## TEXT PROVIDED
Amendments agreed to.

MR. SPEAKER

The next Amendment† in the name of the hon. Member for Ayrshire would involve a fresh charge.

MR. COCHRANE (Ayrshire, N.)

pointed out that it did not involve a fresh charge at all on the Exchequer. The fund to which he referred here was one made up by contributions from the teachers, and they were absolutely entitled to get the benefit of the fund.

†The following is the Amendment referred to— In page 10, line 40, after the word 'prescribed,' to insert the words "Provided that the Treasury shall make payment to any teacher who shall make application, and from whose salary deductions have been made under the said Act, but who has ceased to serve as a teacher before this scheme takes effect, a sum equal to the full amount of such deductions, which payment shall cancel the right of such teacher to any annuity under the said Act; and further.'"—(Mr. Cochrane.)

MR. SPEAKER

The words are, "the Treasury shall make payment." They do not say the Treasury shall make payment out of any particular fund. It must involve a charge and impose a duty upon the Treasury of making certain payments.

## GIVEN DATA

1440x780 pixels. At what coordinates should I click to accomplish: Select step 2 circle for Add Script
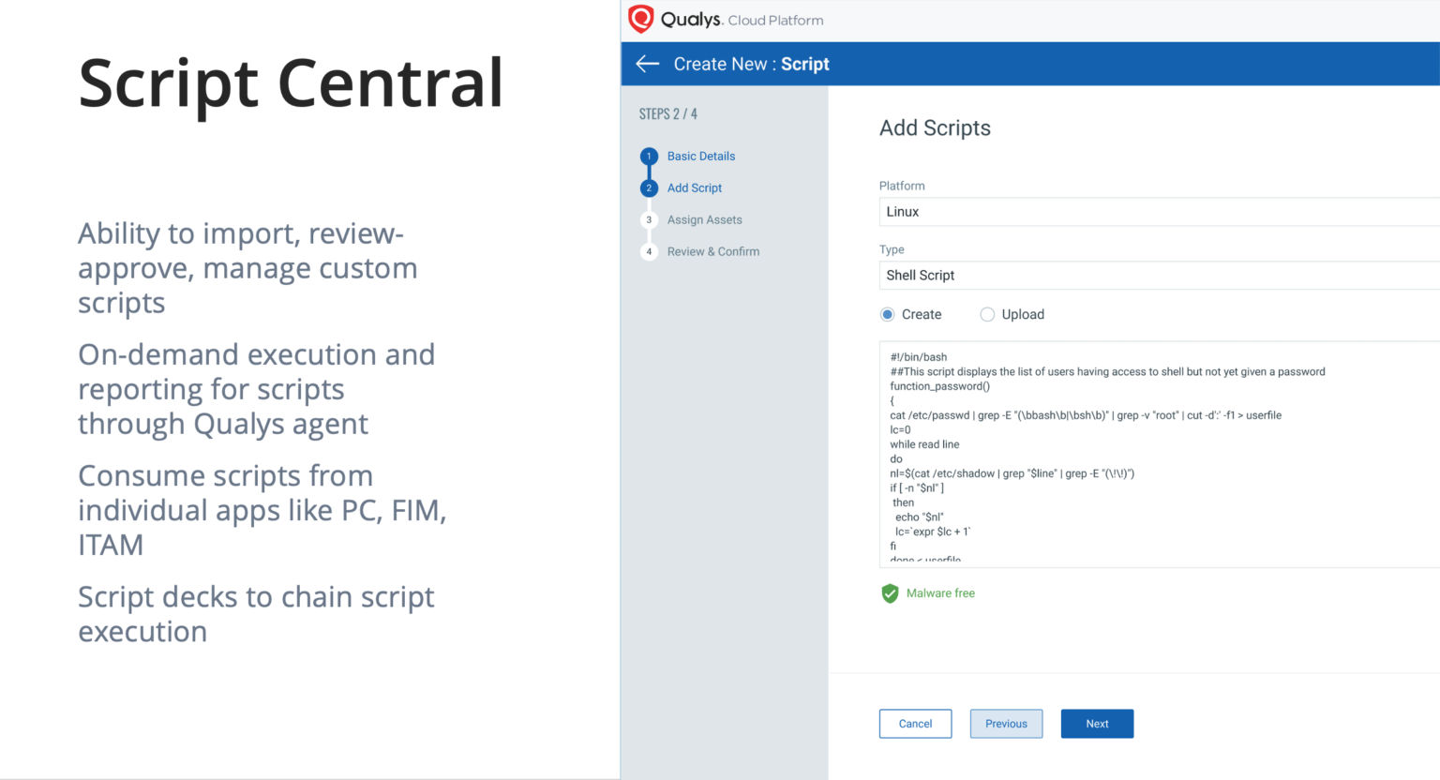point(650,188)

## EXERCISE TASKS
a - Return the part of the parliamentary debate that opens with the words containing "The next Amendment†" and closes with "of the fund.".
b - Carry the parliamentary debate on from its final sentence.
The listing has no connection to the parliamentary debate.

## RESPONSES TO THE TASKS
a -
The next Amendment† in the name of the hon. Member for Ayrshire would involve a fresh charge.

MR. COCHRANE (Ayrshire, N.)

pointed out that it did not involve a fresh charge at all on the Exchequer. The fund to which he referred here was one made up by contributions from the teachers, and they were absolutely entitled to get the benefit of the fund.

b -
MR. COCHRANE

All I desire is that the Treasury shall repay contributions which have already been made to them and which are allocated to the teachers in certain proportions, not that there shall be any fresh charge, but that they shall simply repay the money paid by the teachers out of their own pocket.

MR. SPEAKER

That does not appear on the face of the Amendment. The only way to construe the Amendment is that the Treasury shall make the payment. It does not say it is to make it out of a fund subscribed to by the teachers, and it does not earmark a particular fund.

MR. COCHRANE

Prom whose salaries deductions have been made.

MR. SPEAKER

It does not say from what fund.

Amendments proposed— In page 11, line 16, to leave out the word 'may,' and to insert the word 'shall.' In page 11, line 16, at end, to insert the words 'or of an Amendment thereof.' In page 11, line 26, after the word 'boards,' to insert the words 'governing bodies.' In page 11, line 26, after the word 'and,' to insert the word 'other.'"—(Mr. Sinclair.)

Amendments agreed to.

MR. BOLAND (Kerry, S.)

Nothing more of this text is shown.